Exercise aim: Copy the line with "You are a computer-use agent. The" and all lines following it through the last line of the entries, exactly as written.
Data extract Block Start
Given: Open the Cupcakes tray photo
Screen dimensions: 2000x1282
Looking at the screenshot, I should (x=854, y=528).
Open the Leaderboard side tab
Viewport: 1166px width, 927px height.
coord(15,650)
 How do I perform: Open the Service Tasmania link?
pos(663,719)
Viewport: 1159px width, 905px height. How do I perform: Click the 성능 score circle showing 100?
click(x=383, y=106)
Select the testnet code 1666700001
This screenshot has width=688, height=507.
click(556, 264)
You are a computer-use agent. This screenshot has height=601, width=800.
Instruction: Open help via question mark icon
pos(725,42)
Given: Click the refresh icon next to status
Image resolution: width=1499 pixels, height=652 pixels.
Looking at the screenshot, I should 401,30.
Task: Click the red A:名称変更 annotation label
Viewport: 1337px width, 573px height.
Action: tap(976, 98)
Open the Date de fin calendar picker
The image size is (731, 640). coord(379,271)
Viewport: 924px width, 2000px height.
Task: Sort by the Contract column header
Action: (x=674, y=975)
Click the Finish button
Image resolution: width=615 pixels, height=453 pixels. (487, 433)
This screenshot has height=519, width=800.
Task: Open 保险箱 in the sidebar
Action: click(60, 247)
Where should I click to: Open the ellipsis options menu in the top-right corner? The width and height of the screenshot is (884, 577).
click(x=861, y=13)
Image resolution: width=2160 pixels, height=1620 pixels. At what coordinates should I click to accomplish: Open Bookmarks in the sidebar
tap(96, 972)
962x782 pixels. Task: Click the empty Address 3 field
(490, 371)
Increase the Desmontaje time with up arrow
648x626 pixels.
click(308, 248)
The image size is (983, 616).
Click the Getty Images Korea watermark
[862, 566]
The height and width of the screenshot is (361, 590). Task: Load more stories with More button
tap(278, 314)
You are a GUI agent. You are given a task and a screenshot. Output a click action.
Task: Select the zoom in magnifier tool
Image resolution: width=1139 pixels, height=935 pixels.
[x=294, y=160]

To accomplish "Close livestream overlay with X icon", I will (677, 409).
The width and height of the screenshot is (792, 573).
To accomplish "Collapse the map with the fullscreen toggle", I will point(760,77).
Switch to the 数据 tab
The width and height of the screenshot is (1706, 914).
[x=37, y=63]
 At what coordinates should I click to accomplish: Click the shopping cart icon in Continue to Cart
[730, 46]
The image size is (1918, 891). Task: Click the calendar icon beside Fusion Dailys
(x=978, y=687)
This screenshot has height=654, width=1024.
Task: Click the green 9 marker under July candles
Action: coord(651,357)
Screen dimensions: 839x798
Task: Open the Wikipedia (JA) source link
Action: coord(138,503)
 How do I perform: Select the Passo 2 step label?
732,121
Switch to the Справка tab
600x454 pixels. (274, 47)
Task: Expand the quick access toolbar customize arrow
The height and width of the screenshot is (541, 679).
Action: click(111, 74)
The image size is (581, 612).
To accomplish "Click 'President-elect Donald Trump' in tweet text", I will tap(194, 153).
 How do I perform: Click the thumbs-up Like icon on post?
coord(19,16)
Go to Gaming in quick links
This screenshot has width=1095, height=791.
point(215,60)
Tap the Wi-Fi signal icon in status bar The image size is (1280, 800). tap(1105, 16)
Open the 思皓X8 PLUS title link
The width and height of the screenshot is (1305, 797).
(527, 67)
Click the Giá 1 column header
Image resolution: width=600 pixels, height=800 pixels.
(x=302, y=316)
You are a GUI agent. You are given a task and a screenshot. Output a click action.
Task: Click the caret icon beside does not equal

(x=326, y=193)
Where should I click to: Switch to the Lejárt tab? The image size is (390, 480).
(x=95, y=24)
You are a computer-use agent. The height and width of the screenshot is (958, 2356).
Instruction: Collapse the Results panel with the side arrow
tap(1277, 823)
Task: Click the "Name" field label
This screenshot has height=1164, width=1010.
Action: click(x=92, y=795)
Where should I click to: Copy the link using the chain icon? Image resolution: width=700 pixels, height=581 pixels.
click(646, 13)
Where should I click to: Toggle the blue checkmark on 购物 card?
Data extract Block End
Task solution:
You are a computer-use agent. The height and width of the screenshot is (958, 2356).
Instruction: Collapse the Results panel with the side arrow
tap(1277, 823)
Task: Click the "Name" field label
This screenshot has height=1164, width=1010.
Action: click(x=92, y=795)
Where should I click to: Copy the link using the chain icon? Image resolution: width=700 pixels, height=581 pixels.
click(646, 13)
Where should I click to: Toggle the blue checkmark on 购物 card?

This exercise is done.